November 7, 2006
US hopes to avert pork import ban in Canada
US officials are hoping to avert a Canadian ban on US pork next year over concerns of animals treated with the antibiotic carbadox.
Canada last year imported 130,581 tonnes of US pork valued at US$395.6 million. It is the third largest market for US pork products, behind Mexico and Japan.
Currently, the European Union, Japan and Canada prohibit the use of carbadox due to the drug's possible link to cancer in humans.
Problems with carbadox have also surfaced as residues were found when it is fed to animals in the late stages of the animal's life, according to swine veterinary experts.
Carbadox is used on younger pigs in the US to promote growth and prevent infections with use of the drug in animals over 75 pounds limited.
Nick Giordano, international trade counsel for the National Pork Producers Council in Washington, said Health Canada may conclude that US usage of carbadox do not pose a threat to Canadian consumers after the numerous meetings they have had.
The crucial factor, achieved after much negotiation, is that US pork product is safe and there are no carbadox residues, said Giordano.
Canada's food agency would work with its foreign counterparts to develop a testing and monitoring programme to ensure no carbadox gets into the Canadian food system.
Health Canada spokesman Paul Duchesne said any proposed amendments may be reconsidered if a testing and monitoring programme would be established that would allay Canada's concerns.

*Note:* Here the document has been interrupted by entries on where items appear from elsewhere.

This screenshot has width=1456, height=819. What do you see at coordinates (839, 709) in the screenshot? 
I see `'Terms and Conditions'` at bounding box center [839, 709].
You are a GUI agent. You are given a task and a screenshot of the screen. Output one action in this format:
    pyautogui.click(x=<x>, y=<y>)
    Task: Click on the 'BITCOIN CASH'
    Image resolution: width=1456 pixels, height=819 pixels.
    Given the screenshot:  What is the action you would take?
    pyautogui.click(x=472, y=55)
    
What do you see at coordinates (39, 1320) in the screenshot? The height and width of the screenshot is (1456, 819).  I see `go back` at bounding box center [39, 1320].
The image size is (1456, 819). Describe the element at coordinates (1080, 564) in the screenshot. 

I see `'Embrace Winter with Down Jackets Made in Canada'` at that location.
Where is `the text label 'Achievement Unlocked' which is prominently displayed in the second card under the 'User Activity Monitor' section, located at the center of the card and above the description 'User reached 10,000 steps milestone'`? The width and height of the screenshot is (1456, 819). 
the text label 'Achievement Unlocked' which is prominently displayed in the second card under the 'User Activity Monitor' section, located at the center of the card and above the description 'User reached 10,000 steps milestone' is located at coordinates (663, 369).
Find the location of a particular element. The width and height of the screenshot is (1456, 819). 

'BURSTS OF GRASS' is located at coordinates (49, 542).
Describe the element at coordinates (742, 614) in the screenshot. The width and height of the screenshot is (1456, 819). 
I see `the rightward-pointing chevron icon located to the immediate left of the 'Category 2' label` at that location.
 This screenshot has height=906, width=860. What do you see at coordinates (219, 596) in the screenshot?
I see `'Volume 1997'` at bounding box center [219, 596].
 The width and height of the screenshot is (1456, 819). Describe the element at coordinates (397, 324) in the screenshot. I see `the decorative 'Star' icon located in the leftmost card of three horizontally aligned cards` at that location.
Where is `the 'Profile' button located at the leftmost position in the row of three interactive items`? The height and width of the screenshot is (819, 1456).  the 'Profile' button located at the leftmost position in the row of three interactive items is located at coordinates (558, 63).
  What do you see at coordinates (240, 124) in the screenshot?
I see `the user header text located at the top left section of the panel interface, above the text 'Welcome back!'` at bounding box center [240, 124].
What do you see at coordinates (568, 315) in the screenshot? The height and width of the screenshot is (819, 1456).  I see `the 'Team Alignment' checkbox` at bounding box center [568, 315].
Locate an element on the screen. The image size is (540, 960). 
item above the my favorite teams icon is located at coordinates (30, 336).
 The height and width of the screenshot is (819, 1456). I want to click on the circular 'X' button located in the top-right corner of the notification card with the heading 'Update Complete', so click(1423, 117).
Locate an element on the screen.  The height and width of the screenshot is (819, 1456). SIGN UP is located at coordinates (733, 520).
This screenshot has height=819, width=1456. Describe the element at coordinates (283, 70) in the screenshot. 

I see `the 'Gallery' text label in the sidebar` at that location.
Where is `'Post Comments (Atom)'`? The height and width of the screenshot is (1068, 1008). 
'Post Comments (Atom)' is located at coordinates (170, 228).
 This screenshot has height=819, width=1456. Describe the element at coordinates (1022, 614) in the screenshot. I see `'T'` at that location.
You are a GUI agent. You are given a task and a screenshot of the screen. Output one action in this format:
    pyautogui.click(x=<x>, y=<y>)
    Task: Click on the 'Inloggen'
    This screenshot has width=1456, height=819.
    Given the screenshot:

Health Canada has entrusted CFIA (Canadian Food Inspection Agency) and the USDA to develop a monitoring plan that would satisfy Canadian health authorities that measures and safeguards would be in place to prevent carbodox from entering the human food chain.
Martin Rice, executive director for the Canadian Pork Council, is "hopeful" CFIA and USDA's Food Safety and Inspection Service will work together to devise a mutually acceptable testing policy by March.
Some US pork industry sources are not so optimistic however. They suspect the final draft of the proposal could be published sometime this winter and it may recommend a ban by early 2007.
Meanwhile, the Canadian Pork Council is working with other meat organizations to forestall any potential fallouts if the US is to react to the ban by banning Canadian pork exports.
Canadian pork imports made up 82 percent of the total pork brought into the US in 2005.
Year-to date, the total number of hogs and pigs sent from Canada to the US has increased nearly 8 percent to 6.93 million heads, compared with the same period a year ago.